As minhas lacunas na literatura alemã são imensas.


Li os dois livros mais conhecidos de Herman Hesse, os dois mais conhecidos do Goethe, o Perfume, o The Reader, um da Herta Müller e acho que é tudo. Sabendo que a tradição literária de fantasia no país é forte - dos Irmãos Grimm a Michael Ende -, decidi atirar-me a Krabat, de Otfried Preussler.

Não sabia nada sobre o livro. Uma breve pesquisa levou-me a descobrir que, em inglês, o título é traduzido como The Satanic Mill, e que Krabat é uma personagem do folclore sorábio (um grupo étnico eslavo da Lusácia, que apanha parte da Saxónia, na Alemanha, e entra um pouco na Polónia). Acho a ideia de adaptar contos de fadas ou folclore interessante, e o meu interesse no livro aumentou.

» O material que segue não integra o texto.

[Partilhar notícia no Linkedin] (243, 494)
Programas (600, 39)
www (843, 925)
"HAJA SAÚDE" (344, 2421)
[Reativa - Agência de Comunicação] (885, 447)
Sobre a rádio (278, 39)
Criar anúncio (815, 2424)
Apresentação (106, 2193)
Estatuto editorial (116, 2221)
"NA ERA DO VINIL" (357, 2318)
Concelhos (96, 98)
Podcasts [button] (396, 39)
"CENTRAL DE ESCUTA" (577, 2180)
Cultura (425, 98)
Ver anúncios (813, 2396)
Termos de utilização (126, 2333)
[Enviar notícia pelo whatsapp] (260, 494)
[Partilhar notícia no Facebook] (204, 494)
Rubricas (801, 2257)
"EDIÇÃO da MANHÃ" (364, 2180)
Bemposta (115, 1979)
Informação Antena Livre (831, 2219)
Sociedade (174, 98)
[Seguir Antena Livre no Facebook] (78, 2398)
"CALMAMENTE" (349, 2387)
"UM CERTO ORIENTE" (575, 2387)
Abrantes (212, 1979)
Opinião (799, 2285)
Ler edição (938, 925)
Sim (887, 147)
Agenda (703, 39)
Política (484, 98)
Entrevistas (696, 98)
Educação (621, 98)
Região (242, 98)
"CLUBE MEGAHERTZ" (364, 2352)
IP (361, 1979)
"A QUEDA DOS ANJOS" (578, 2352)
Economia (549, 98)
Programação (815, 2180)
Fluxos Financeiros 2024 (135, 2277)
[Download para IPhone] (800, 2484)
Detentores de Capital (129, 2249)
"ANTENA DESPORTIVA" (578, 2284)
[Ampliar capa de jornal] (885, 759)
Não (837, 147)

Cenário: Guerra da Pomerânia (entre a Prússia e a Suécia), entre 1757 e 1762. Krabat, um órfão, mendigo, de 14 anos, que está a fazer uma encenação dos Três Reis Magos com outros rapazes, tem uma série de sonhos estranhos com onze corvos e uma voz a incitá-lo a ir para a azenha de Schwarzkollm. O chamamento é forte e Krabat decide segui-lo, pedindo direcções a transeuntes.

- O que foi? - perguntou Krabat.
O velho chegou-se ao pé dele e disse com um ar amedrontado:
- Só queria prevenir-te, meu rapaz. Evita o Koselbruch e a azenha da Água Negra, aquilo é um bocado suspeito...

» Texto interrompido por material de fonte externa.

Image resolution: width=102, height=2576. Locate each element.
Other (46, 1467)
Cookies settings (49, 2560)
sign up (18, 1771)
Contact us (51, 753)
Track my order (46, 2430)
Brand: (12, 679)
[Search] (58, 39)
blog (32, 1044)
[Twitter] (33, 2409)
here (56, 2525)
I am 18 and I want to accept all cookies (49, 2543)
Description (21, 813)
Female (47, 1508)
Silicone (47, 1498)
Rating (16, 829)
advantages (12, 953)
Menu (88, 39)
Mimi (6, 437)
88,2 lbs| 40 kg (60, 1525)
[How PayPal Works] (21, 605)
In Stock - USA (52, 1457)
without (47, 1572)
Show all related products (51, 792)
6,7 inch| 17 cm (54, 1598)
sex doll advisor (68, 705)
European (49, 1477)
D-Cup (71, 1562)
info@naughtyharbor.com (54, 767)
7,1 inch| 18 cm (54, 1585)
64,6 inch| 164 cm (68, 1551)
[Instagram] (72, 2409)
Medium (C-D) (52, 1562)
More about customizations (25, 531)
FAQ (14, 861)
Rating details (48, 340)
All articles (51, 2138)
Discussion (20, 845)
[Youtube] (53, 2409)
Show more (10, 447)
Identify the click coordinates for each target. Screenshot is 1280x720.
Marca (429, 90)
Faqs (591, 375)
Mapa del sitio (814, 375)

Ao chegar à azenha, é recebido pelo Mestre, que o esperava para ser o aprendiz e lhe oferece trabalho, casa e comida, juntando-se a um grupo de 11 rapazes. As condições são talvez demasiado boas para ser verdade, tendo em conta o contexto histórico: a comida é farta, o espaço é quente num inverno duro, o trabalho e a chance de aprender o mester são reais. Krabat trabalha noite e dia (numa altura em que o trabalho infantil era normal e esperado), mas sente-se bem. É como se lhe tivesse saído a sorte grande.

Krabat começa a aperceber-se de algumas coisas estranhas: os seus colegas são estranhos, o seu Mestre é estranho, e todos os meses recebem a visita nocturna de um homem com uma pena de galo no chapéu, cuja carruagem, negra como os seis cavalos que a puxam, não deixa marcas no solo. Os onze colegas e o Mestre trabalham afincadamente na carga que o Compadre traz, uma vez por mês, e não chamam Krabat. Sem ser este, não parece haver mais clientes. Gradualmente, este começa a perceber que lhe escondem algo...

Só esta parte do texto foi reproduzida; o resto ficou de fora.